━━ Raw data

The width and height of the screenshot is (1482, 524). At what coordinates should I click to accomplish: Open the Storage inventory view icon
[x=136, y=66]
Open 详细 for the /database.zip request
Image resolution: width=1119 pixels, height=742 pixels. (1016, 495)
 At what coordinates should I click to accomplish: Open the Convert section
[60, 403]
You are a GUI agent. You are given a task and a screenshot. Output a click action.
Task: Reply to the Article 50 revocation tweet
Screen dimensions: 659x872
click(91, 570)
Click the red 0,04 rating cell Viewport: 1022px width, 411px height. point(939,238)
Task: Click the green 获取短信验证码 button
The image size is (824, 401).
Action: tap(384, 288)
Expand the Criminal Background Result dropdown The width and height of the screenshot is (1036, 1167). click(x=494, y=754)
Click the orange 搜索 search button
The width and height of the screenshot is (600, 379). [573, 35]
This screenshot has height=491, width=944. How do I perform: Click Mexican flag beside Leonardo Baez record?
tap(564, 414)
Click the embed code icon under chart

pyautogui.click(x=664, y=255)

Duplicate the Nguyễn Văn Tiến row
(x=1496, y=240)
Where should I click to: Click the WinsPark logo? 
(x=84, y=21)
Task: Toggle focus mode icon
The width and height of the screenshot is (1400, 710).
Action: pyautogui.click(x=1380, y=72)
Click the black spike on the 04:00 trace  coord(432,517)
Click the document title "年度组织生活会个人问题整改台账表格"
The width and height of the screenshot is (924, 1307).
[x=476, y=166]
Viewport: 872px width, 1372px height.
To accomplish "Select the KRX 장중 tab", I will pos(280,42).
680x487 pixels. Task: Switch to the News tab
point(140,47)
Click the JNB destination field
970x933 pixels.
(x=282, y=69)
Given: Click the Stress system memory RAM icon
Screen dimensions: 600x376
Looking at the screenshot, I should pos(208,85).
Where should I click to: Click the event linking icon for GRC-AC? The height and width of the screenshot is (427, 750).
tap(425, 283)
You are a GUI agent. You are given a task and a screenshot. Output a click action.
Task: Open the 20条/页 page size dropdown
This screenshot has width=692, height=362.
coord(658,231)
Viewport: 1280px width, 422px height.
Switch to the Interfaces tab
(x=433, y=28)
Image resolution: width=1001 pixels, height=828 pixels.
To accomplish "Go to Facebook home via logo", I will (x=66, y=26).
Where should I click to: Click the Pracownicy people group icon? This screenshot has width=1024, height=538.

━━━━

Problem statement>
Using the data above, repeat every line exactly.

Written solution>
The width and height of the screenshot is (1482, 524). At what coordinates should I click to accomplish: Open the Storage inventory view icon
[x=136, y=66]
Open 详细 for the /database.zip request
Image resolution: width=1119 pixels, height=742 pixels. (1016, 495)
 At what coordinates should I click to accomplish: Open the Convert section
[60, 403]
You are a GUI agent. You are given a task and a screenshot. Output a click action.
Task: Reply to the Article 50 revocation tweet
Screen dimensions: 659x872
click(91, 570)
Click the red 0,04 rating cell Viewport: 1022px width, 411px height. point(939,238)
Task: Click the green 获取短信验证码 button
The image size is (824, 401).
Action: tap(384, 288)
Expand the Criminal Background Result dropdown The width and height of the screenshot is (1036, 1167). click(x=494, y=754)
Click the orange 搜索 search button
The width and height of the screenshot is (600, 379). [573, 35]
This screenshot has height=491, width=944. How do I perform: Click Mexican flag beside Leonardo Baez record?
tap(564, 414)
Click the embed code icon under chart

pyautogui.click(x=664, y=255)

Duplicate the Nguyễn Văn Tiến row
(x=1496, y=240)
Where should I click to: Click the WinsPark logo? 
(x=84, y=21)
Task: Toggle focus mode icon
The width and height of the screenshot is (1400, 710).
Action: pyautogui.click(x=1380, y=72)
Click the black spike on the 04:00 trace  coord(432,517)
Click the document title "年度组织生活会个人问题整改台账表格"
The width and height of the screenshot is (924, 1307).
[x=476, y=166]
Viewport: 872px width, 1372px height.
To accomplish "Select the KRX 장중 tab", I will pos(280,42).
680x487 pixels. Task: Switch to the News tab
point(140,47)
Click the JNB destination field
970x933 pixels.
(x=282, y=69)
Given: Click the Stress system memory RAM icon
Screen dimensions: 600x376
Looking at the screenshot, I should pos(208,85).
Where should I click to: Click the event linking icon for GRC-AC? The height and width of the screenshot is (427, 750).
tap(425, 283)
You are a GUI agent. You are given a task and a screenshot. Output a click action.
Task: Open the 20条/页 page size dropdown
This screenshot has width=692, height=362.
coord(658,231)
Viewport: 1280px width, 422px height.
Switch to the Interfaces tab
(x=433, y=28)
Image resolution: width=1001 pixels, height=828 pixels.
To accomplish "Go to Facebook home via logo", I will (x=66, y=26).
Where should I click to: Click the Pracownicy people group icon? This screenshot has width=1024, height=538.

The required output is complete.